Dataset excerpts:
-=-=-=-=-
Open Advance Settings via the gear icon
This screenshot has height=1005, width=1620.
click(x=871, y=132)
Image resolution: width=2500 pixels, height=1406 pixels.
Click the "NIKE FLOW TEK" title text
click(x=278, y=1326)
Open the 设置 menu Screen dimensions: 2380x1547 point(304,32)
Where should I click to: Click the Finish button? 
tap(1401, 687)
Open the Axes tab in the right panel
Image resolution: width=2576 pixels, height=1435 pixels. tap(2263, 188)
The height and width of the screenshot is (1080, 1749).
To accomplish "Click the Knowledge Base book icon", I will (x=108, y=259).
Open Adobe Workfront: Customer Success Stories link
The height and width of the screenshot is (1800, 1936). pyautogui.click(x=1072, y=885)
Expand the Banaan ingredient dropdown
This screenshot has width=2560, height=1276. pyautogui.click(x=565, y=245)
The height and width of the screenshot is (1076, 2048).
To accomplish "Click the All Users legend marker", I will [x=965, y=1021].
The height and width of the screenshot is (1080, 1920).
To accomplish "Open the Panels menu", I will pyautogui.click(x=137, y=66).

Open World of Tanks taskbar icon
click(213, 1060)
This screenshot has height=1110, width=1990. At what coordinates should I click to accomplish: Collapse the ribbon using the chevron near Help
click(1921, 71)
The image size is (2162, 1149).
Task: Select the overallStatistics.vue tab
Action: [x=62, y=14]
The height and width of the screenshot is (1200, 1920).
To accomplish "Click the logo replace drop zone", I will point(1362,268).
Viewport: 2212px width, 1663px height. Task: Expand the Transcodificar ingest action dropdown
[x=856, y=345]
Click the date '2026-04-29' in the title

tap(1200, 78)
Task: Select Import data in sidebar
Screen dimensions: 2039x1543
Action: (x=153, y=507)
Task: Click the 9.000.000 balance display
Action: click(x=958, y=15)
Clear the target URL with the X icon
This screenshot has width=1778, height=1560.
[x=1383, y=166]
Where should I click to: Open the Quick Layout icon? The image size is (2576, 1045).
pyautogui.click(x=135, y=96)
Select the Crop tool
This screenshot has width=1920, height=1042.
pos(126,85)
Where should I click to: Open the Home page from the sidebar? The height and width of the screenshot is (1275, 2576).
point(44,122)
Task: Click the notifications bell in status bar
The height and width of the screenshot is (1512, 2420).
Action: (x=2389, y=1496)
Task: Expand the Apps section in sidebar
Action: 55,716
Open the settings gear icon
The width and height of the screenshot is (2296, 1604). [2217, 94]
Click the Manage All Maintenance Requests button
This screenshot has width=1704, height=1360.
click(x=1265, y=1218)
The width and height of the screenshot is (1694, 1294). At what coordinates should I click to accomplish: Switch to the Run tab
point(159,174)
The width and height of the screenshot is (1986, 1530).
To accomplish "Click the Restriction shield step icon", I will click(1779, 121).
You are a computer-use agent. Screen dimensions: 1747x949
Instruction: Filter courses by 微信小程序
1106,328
-=-=-=-=-
* [About this exercise]:
Whatever the entries say, repeat all of them exactly.

* [Expected answer]:
Open Advance Settings via the gear icon
This screenshot has height=1005, width=1620.
click(x=871, y=132)
Image resolution: width=2500 pixels, height=1406 pixels.
Click the "NIKE FLOW TEK" title text
click(x=278, y=1326)
Open the 设置 menu Screen dimensions: 2380x1547 point(304,32)
Where should I click to: Click the Finish button? 
tap(1401, 687)
Open the Axes tab in the right panel
Image resolution: width=2576 pixels, height=1435 pixels. tap(2263, 188)
The height and width of the screenshot is (1080, 1749).
To accomplish "Click the Knowledge Base book icon", I will (x=108, y=259).
Open Adobe Workfront: Customer Success Stories link
The height and width of the screenshot is (1800, 1936). pyautogui.click(x=1072, y=885)
Expand the Banaan ingredient dropdown
This screenshot has width=2560, height=1276. pyautogui.click(x=565, y=245)
The height and width of the screenshot is (1076, 2048).
To accomplish "Click the All Users legend marker", I will [x=965, y=1021].
The height and width of the screenshot is (1080, 1920).
To accomplish "Open the Panels menu", I will pyautogui.click(x=137, y=66).

Open World of Tanks taskbar icon
click(213, 1060)
This screenshot has height=1110, width=1990. At what coordinates should I click to accomplish: Collapse the ribbon using the chevron near Help
click(1921, 71)
The image size is (2162, 1149).
Task: Select the overallStatistics.vue tab
Action: [x=62, y=14]
The height and width of the screenshot is (1200, 1920).
To accomplish "Click the logo replace drop zone", I will point(1362,268).
Viewport: 2212px width, 1663px height. Task: Expand the Transcodificar ingest action dropdown
[x=856, y=345]
Click the date '2026-04-29' in the title

tap(1200, 78)
Task: Select Import data in sidebar
Screen dimensions: 2039x1543
Action: (x=153, y=507)
Task: Click the 9.000.000 balance display
Action: click(x=958, y=15)
Clear the target URL with the X icon
This screenshot has width=1778, height=1560.
[x=1383, y=166]
Where should I click to: Open the Quick Layout icon? The image size is (2576, 1045).
pyautogui.click(x=135, y=96)
Select the Crop tool
This screenshot has width=1920, height=1042.
pos(126,85)
Where should I click to: Open the Home page from the sidebar? The height and width of the screenshot is (1275, 2576).
point(44,122)
Task: Click the notifications bell in status bar
The height and width of the screenshot is (1512, 2420).
Action: (x=2389, y=1496)
Task: Expand the Apps section in sidebar
Action: 55,716
Open the settings gear icon
The width and height of the screenshot is (2296, 1604). [2217, 94]
Click the Manage All Maintenance Requests button
This screenshot has width=1704, height=1360.
click(x=1265, y=1218)
The width and height of the screenshot is (1694, 1294). At what coordinates should I click to accomplish: Switch to the Run tab
point(159,174)
The width and height of the screenshot is (1986, 1530).
To accomplish "Click the Restriction shield step icon", I will click(1779, 121).
You are a computer-use agent. Screen dimensions: 1747x949
Instruction: Filter courses by 微信小程序
1106,328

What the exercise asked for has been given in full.